Однажды в марте, по возвращении с мессы ко мне подошел Барнабе; он отвел меня в сторонку, подальше от других девчонок, и, спросив для начала, как дела в школе и усердно ли я молилась в церкви, сказал полушепотом:

— Теперь я хочу узнать, что ты собиралась рассказать мне про Теоду… помнишь, минувшим летом. Мне показалось, ты что-то имеешь против нее…

Смущенная донельзя этим неожиданным вопросом, я пролепетала, начав со лжи:

— Да не знаю… Разве я тебе что-нибудь говорила о ней?

Я и прежде думала, что он питает подозрения на ее счет. Но теперь тот факт, что Барнабе может знать всю правду, казался мне непоправимой катастрофой.

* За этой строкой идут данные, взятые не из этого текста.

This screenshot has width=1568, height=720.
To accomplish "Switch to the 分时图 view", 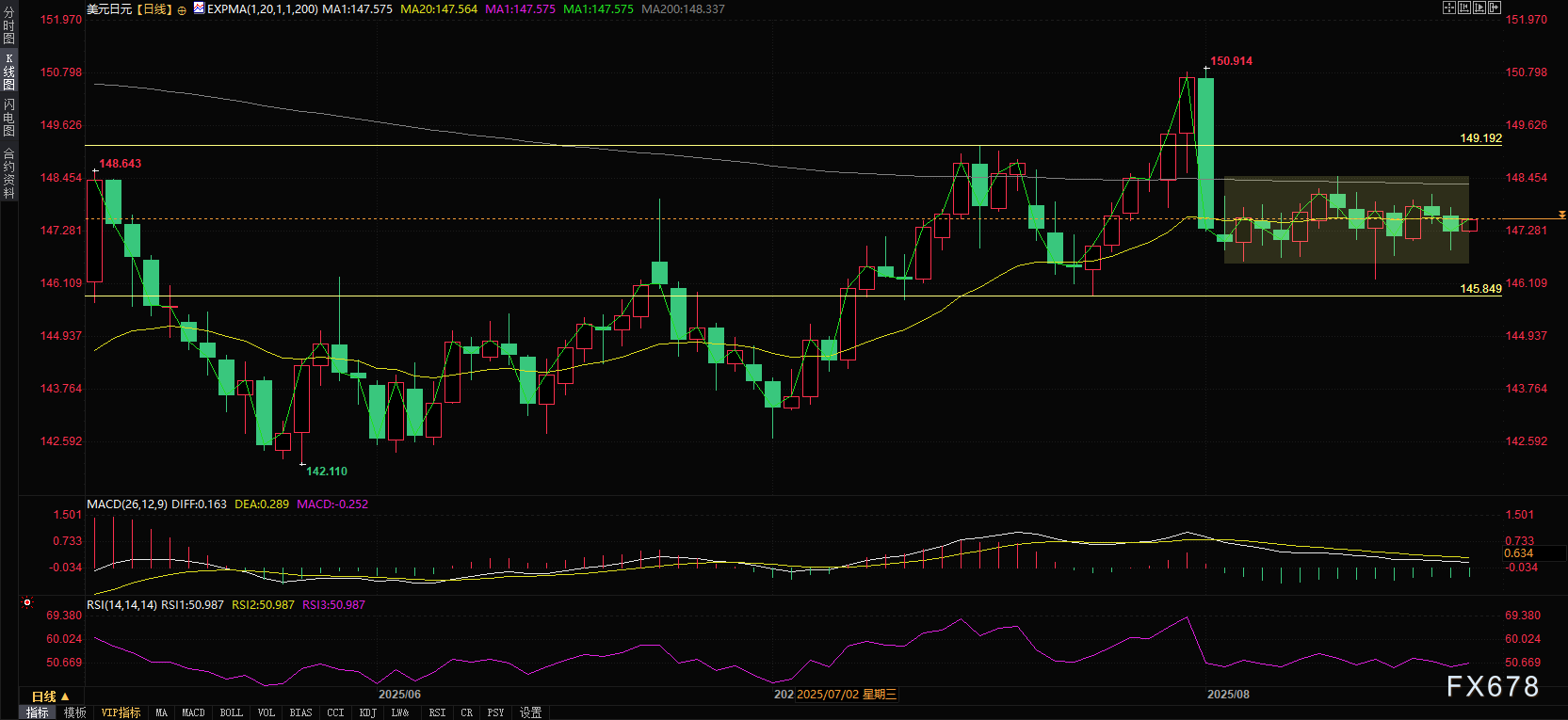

— Да, я прекрасно вижу, что вы все готовы болтать о ней гадости…

— Барнабе!

— Но все, чем вы ее корите, неправда, могу поклясться! Это не ее вина, а моя. Только вот мать никак не хочет с этим смириться.

Я стояла и слушала. Нет, он не знал того, что знали мы. Он сражался с чем-то другим, для нас неведомым. И сражался в полном одиночестве. Мы ничем не могли ему помочь…

И меня пронзила любовь к брату; такую любовь, смешанную с озлоблением и жалостью, жестокостью и угрызениями совести, испытываешь иногда к несчастливым страдальцам, особенно если они вам близки.